Mr Ong Ye Kung’s just been made Transport Minister, but he already has had to deal with one hot potato, a perennial one - rationalisation, which is the amending or withdrawing of bus services with low demand.
This time, it’s the residents of Bukit Panjang, who are already used to drawing the short straw when it comes to public transport - look no further than the history of its incident-prone Light Rapid Transit system.
On 3 August, as a rationalisation exercise, the Land Transport Authority (LTA), Singapore’s bus route planner, announced the withdrawal of two SMRT bus services, 700 and 700A, and the amendment of two more services, 171 and 972. These services plied along the Downtown Line (DTL) - which meant a duplication of resources.
Cue public outrage over the changes which would affect tens of thousands of residents, extending the journeys of some by at least 20 minutes.
On 7 August, Minister Ong was forced to, ahem, rationalise the rationalisation, revealing that $60 million a year in public funds goes towards subsidising operations for the DTL connecting Bukit Panjang to the city. Also, two of the bus services to be rationalised were also being subsidised at $14 million a year. Which means it didn’t make economic sense to keep both running.

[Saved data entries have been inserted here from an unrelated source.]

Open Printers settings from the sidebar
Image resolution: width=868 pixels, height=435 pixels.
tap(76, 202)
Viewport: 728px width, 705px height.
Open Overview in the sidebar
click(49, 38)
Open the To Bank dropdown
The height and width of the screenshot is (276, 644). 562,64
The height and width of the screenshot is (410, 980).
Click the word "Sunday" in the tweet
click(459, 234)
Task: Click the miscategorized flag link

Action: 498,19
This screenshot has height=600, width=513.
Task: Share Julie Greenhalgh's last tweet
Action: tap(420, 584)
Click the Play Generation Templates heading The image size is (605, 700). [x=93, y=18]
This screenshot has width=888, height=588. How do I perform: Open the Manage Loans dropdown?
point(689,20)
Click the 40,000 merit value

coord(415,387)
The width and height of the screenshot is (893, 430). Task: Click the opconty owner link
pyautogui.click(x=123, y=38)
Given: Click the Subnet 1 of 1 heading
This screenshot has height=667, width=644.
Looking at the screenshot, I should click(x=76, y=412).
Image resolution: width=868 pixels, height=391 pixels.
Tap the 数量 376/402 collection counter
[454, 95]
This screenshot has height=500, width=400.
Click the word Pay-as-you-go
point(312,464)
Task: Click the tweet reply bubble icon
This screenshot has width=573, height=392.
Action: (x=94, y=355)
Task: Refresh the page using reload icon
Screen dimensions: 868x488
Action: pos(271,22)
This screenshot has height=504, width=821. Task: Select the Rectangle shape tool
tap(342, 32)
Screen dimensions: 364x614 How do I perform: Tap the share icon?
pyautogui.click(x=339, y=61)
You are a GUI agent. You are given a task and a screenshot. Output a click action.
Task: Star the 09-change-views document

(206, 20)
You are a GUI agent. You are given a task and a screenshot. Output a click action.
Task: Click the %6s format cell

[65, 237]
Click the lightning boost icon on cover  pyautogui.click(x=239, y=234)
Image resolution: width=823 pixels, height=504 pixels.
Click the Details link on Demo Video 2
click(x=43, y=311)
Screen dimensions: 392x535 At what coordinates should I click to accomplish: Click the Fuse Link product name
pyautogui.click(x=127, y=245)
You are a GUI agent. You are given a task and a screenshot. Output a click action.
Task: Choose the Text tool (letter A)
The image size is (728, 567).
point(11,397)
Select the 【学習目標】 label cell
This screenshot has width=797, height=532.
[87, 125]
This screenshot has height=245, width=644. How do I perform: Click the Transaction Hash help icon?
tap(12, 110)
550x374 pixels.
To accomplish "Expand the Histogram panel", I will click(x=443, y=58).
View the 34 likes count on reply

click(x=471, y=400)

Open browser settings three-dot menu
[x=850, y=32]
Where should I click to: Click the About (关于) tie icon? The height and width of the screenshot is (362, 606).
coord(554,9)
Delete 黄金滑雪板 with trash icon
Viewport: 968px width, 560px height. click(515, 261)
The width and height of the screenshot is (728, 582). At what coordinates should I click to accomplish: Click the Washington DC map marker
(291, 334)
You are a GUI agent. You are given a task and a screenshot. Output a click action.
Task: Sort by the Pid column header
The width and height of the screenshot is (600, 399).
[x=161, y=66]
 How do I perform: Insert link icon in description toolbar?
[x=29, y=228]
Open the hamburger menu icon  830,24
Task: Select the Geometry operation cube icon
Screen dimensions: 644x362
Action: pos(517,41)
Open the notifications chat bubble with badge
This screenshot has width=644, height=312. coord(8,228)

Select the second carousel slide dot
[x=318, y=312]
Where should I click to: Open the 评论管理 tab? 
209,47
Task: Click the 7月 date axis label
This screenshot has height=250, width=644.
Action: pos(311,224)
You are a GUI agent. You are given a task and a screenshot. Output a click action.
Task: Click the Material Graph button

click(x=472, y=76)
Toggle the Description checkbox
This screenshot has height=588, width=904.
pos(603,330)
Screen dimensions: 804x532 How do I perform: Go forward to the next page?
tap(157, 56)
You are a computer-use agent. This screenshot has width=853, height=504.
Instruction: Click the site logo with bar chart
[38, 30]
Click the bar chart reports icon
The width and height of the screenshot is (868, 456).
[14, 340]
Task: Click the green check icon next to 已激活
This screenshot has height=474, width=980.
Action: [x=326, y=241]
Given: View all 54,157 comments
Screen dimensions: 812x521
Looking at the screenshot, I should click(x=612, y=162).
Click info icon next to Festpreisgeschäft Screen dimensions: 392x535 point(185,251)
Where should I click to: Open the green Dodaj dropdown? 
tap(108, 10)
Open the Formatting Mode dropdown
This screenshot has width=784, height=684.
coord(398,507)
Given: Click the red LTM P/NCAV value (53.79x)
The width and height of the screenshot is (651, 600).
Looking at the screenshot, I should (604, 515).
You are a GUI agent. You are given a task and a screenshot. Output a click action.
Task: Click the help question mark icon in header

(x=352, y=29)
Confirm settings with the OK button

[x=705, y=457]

He said: “If the bus services are the only public transport option available to residents, LTA is able to justify the public spending… But with the DTL available, LTA needs to exercise prudence in public spending, and is hence making the changes announced.”
After more than a week of negotiations between LTA, the Ministry of Transport, and Bukit Panjang town MPs, compromises were finally worked out on 13 August, which saw some changes withdrawn, and other bus services step in to plug the transport gaps left by other changes. The rationalisation furore looks to have died down, but it will not be the last.
As my book Jalan Singapura mentions, rationalisation has been an issue as early as the 1970s, when the newly-formed Singapore Bus Service - a private company - laboured to figure out how to best serve the rapidly-changing urban landscape of an island city-state while keeping its profit margins healthy. It did not make economic sense to maintain bus services which ensured 100% connectivity across all locations but did not pull in enough commuters to pay for themselves.
This financial logic became even more apparent when the North South MRT Line opened in 1987. Almost immediately, bus services which ran parallel to the line and suffered a significant decline in ridership - at least a third - were amended or withdrawn, much to the chagrin of commuters.
Herein lies the fundamental dilemma - offer more choices to commuters, or keep the spending of funds, be it public or private, prudent?
With regards to dollars and cents, rationalisation is rational. But when it comes to public sentiments towards public transport, just rational, economic considerations are not enough.
Ultimately, the authorities must mull over rationalisation taking into account the nationwide car-lite drive, which officially began in 2014. Removing unprofitable bus services will not help the nationwide push to get people to give up their cars for good. Going car-lite doesn’t mean just cutting back on the car population and car usage - it also means giving commuters so many public transport options, falling back on private transport is out of the question.
Perhaps, in this light, rationalisation would sound less rational.